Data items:
[BEGIN]

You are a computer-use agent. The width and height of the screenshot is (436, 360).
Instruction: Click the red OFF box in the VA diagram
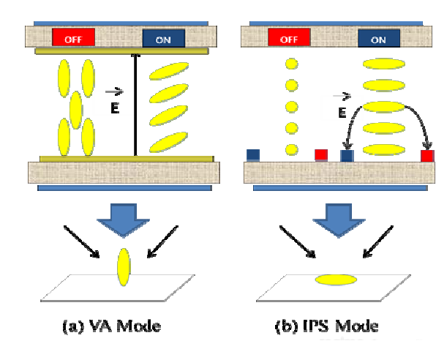pyautogui.click(x=73, y=37)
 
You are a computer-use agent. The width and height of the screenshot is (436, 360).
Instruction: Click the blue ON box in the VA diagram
pyautogui.click(x=164, y=38)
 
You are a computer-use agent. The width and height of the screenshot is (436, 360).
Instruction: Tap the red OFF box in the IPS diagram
pyautogui.click(x=289, y=37)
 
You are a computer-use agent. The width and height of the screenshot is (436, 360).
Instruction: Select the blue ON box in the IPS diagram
pyautogui.click(x=379, y=38)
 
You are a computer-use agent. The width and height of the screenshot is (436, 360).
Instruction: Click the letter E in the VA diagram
pyautogui.click(x=115, y=108)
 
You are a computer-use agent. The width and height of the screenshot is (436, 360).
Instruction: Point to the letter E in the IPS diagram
pyautogui.click(x=342, y=113)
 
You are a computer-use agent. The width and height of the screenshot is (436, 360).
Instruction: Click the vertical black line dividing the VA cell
pyautogui.click(x=135, y=105)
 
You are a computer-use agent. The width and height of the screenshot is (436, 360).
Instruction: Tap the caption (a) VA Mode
pyautogui.click(x=112, y=326)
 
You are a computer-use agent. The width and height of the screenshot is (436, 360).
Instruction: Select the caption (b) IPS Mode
pyautogui.click(x=327, y=326)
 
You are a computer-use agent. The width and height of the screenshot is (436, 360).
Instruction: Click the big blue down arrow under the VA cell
pyautogui.click(x=123, y=220)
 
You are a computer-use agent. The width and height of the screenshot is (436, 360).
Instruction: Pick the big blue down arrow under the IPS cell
pyautogui.click(x=339, y=220)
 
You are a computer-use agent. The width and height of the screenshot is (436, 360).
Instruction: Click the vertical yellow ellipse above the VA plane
pyautogui.click(x=124, y=267)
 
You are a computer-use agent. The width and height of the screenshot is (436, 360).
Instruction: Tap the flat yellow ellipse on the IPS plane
pyautogui.click(x=336, y=280)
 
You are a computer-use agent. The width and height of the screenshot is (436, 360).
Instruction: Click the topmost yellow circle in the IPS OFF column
pyautogui.click(x=292, y=64)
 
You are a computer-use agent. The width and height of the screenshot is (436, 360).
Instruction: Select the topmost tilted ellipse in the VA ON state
pyautogui.click(x=169, y=71)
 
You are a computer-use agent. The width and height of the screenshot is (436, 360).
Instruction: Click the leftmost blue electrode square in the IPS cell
pyautogui.click(x=253, y=155)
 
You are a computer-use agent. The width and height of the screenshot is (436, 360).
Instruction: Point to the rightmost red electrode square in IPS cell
pyautogui.click(x=427, y=156)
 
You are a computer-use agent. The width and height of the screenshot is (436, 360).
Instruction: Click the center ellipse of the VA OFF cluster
pyautogui.click(x=76, y=110)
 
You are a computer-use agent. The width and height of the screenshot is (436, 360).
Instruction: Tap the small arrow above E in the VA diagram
pyautogui.click(x=115, y=91)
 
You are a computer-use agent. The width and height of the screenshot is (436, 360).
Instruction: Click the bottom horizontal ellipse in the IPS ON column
pyautogui.click(x=384, y=150)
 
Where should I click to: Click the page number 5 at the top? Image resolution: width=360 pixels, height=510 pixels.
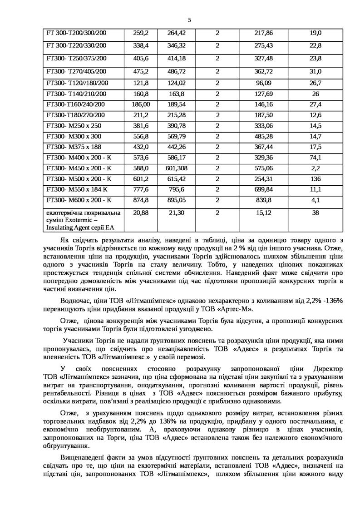point(189,19)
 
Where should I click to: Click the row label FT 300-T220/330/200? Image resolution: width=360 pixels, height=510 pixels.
point(77,46)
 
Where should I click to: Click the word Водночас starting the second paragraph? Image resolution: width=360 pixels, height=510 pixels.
point(76,301)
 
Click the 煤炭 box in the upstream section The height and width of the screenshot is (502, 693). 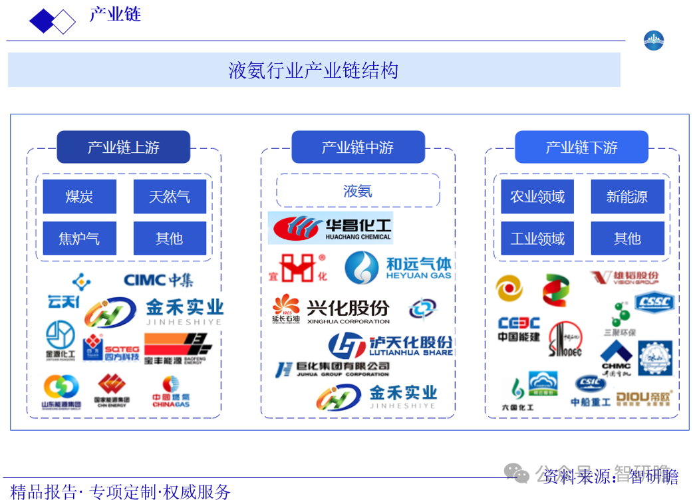[x=79, y=197]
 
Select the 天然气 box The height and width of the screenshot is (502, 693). [x=170, y=197]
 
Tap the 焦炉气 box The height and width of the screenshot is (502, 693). [x=79, y=238]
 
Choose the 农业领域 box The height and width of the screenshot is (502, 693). [x=537, y=197]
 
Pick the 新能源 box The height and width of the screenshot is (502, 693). [x=627, y=197]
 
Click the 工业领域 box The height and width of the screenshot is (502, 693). [x=537, y=238]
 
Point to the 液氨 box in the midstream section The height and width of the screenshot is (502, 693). [x=358, y=191]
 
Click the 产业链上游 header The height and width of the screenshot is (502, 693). [x=123, y=147]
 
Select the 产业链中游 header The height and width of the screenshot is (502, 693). [x=358, y=147]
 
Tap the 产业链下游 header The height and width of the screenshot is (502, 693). [x=581, y=147]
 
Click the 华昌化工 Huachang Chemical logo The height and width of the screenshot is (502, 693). [x=331, y=228]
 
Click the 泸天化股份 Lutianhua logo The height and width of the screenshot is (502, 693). [x=391, y=345]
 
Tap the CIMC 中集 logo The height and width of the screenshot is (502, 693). [x=158, y=280]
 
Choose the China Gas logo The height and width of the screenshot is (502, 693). [x=171, y=392]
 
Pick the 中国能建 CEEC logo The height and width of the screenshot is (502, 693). [x=519, y=329]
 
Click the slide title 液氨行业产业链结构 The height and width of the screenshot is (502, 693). [x=313, y=70]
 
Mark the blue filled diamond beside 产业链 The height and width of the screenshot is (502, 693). [x=41, y=21]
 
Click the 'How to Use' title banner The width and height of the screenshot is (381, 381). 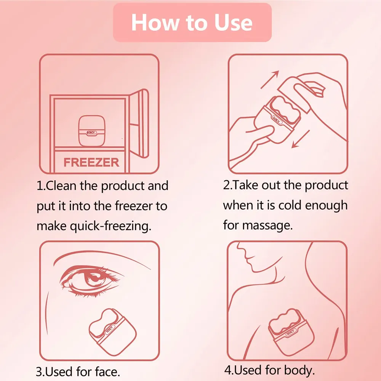[x=192, y=22]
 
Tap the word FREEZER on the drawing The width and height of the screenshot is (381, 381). [x=91, y=162]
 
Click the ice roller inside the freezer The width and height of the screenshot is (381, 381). [x=91, y=130]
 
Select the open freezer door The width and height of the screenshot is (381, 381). [x=139, y=124]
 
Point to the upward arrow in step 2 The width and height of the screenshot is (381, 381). [x=270, y=80]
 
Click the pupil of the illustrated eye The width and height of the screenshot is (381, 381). [x=93, y=280]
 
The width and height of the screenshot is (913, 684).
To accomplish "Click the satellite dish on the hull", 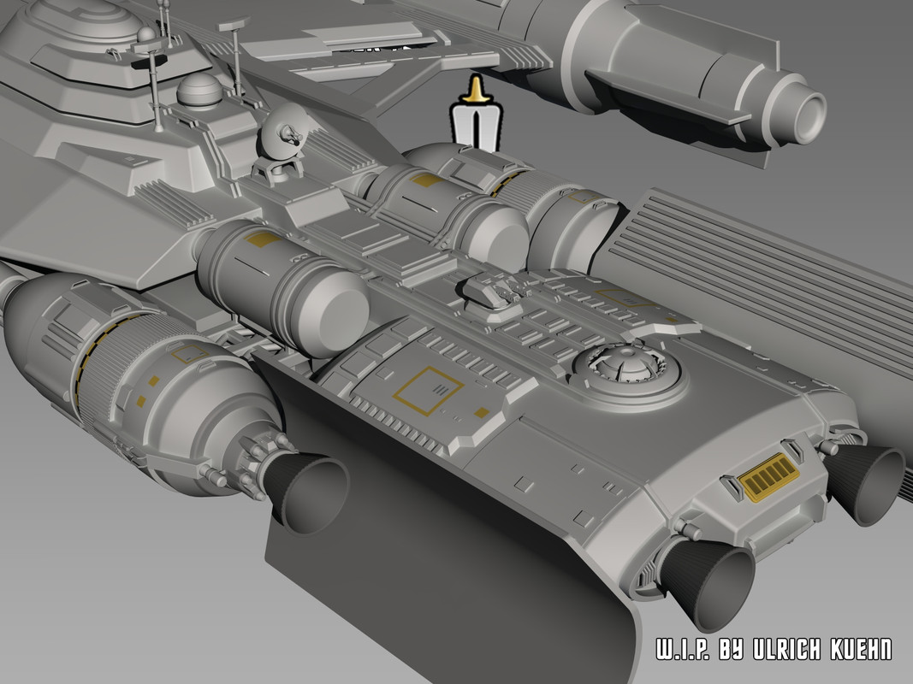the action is point(282,139).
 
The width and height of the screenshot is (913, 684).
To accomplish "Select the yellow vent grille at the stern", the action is point(768,477).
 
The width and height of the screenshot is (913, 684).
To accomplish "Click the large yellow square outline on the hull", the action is point(428,391).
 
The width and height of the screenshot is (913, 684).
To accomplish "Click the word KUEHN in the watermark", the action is point(862,649).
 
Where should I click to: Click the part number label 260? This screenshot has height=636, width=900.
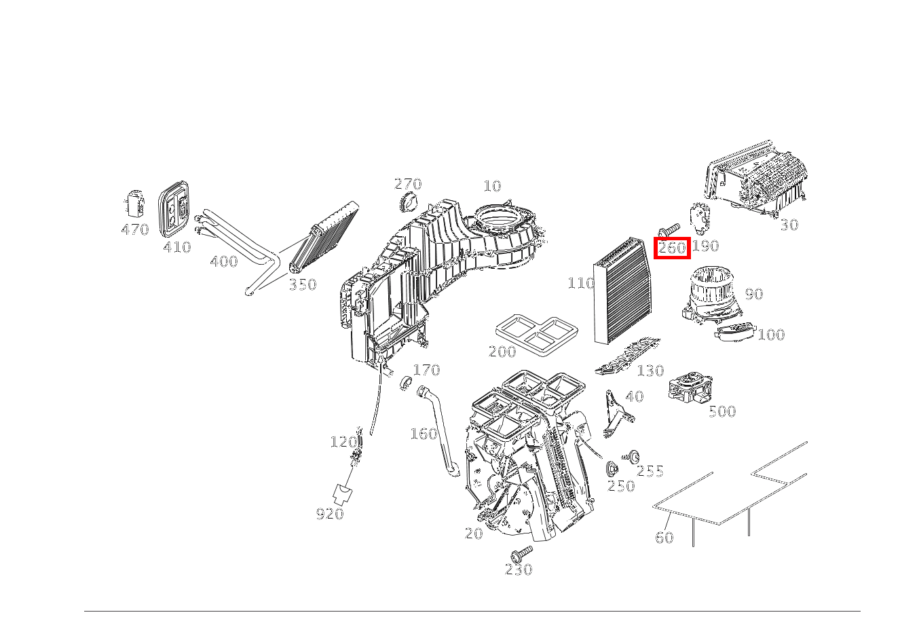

[END]

● Exercise
Please write out the listing lines from the one containing "Select the 天然气" through the one containing "Select the 产业链中游", changing "box" to "tile" and leaving everything else unchanged.

● Output of the task
Select the 天然气 tile The height and width of the screenshot is (502, 693). [x=170, y=197]
 
Tap the 焦炉气 tile The height and width of the screenshot is (502, 693). [x=79, y=238]
 
Choose the 农业领域 tile The height and width of the screenshot is (502, 693). [x=537, y=197]
 
Pick the 新能源 tile The height and width of the screenshot is (502, 693). [x=627, y=197]
 
Click the 工业领域 tile The height and width of the screenshot is (502, 693). [x=537, y=238]
 
Point to the 液氨 tile in the midstream section The height and width of the screenshot is (502, 693). [x=358, y=191]
 
Click the 产业链上游 header The height and width of the screenshot is (502, 693). [x=123, y=147]
 
Select the 产业链中游 header The height and width of the screenshot is (502, 693). [x=358, y=147]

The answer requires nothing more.